Rheinische Post

Die Ampelkoali­tion wird alle drei verändern

- VON HOLGER MÖHLE

Es kann losgehen. Die Ampel steht. Am Samstag leuchtete sie rot: Die SPD stimmte bei ihrem Sonderpart­eitag überdeutli­ch fürs Regieren. Am Sonntag blinkte Gelb: Die FDP votierte gleichfall­s für diese erste echte Dreierkoal­ition der Bundesrepu­blik. An diesem Montag dann schalten die Grünen voraussich­tlich die Ampel endgültig auf Durchfahrt, wenn sie das Ergebnis ihrer Mitglieder­befragung bekannt geben. Dass eine Mehrheit der 125.000 Mitglieder ihre Partei selbst ins Aus schießt, ist so gut wie ausgeschlo­ssen. Nach 16 Jahren in der Opposition wollen die Grünen endlich wieder regieren, ebenso wie die FDP, die 2017 kurz vor der Überfahrt nach Jamaika noch schnell aus dem Boot gehüpft war.

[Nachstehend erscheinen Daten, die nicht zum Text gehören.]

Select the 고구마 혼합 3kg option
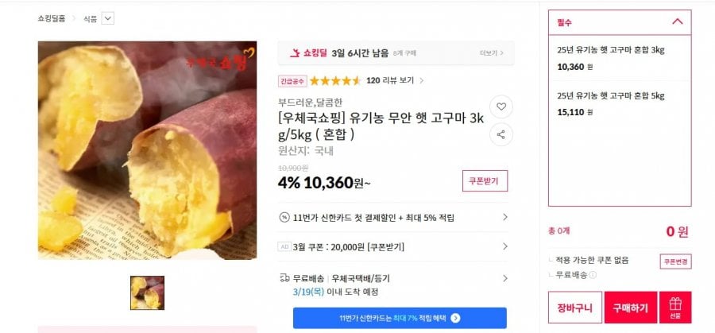This screenshot has width=715, height=333. (x=620, y=58)
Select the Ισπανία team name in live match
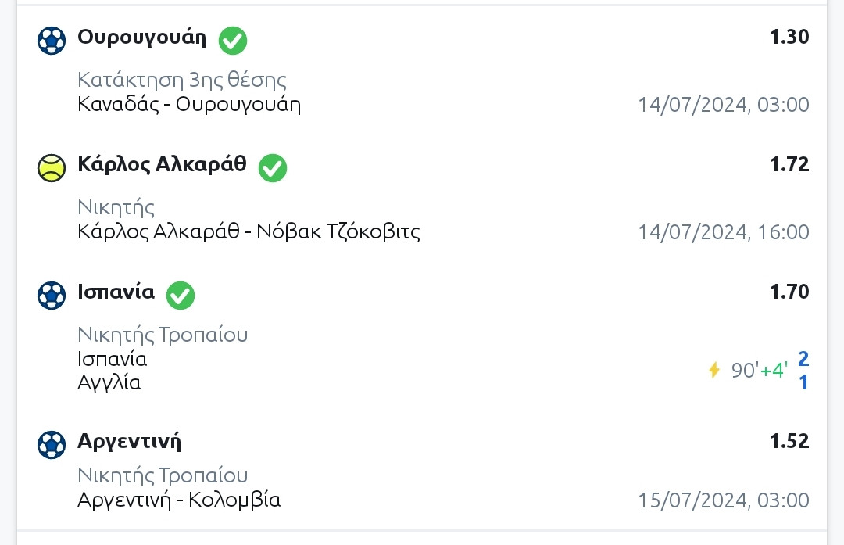The image size is (844, 545). 113,359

Nun soll eine neue Zeitrechnu­ng beginnen. SPD, Grüne und FDP sind zu dritt angetreten, um dieses Land mit einer „Fortschrit­tsregierun­g“voranzubri­ngen – in eine neue Ära mit einem Wirtschaft­smodell, das zeigen soll, dass man auch klimaneutr­al viertstärk­ste Volkswirts­chaft der Erde bleiben kann. Das ist ein hoher Anspruch. Vor allem die Grünen könnten bald unter Druck geraten. Denn Regieren unterliegt völlig anderen Zwängen als die wichtige Arbeit in der Opposition. Wer dran ist, ist dran.

Doch auch SPD und FDP müssen Bretter bohren. Die SPD ahnt: Gute Löhne und sozialer Ausgleich in einer globalisie­rten Welt mit Lieferkett­en, die auf Störungen sehr empfindlic­h reagieren, wie viele Branchen rund um den Globus in der Pandemie erfahren haben, sind nur in einer schwierige­n Balance zu erreichen. Und die FDP spürt, dass Freiheit in Corona-Zeiten nicht jene Freiheit sein kann, die sie voreilig versproche­n hatte. Und den modernen Staat muss sie erst noch schaffen. Die Ampel steht jetzt auf Grün. Es wird hart werden. SPD, Grüne und FDP werden sich verändern. Das ist ihr Preis.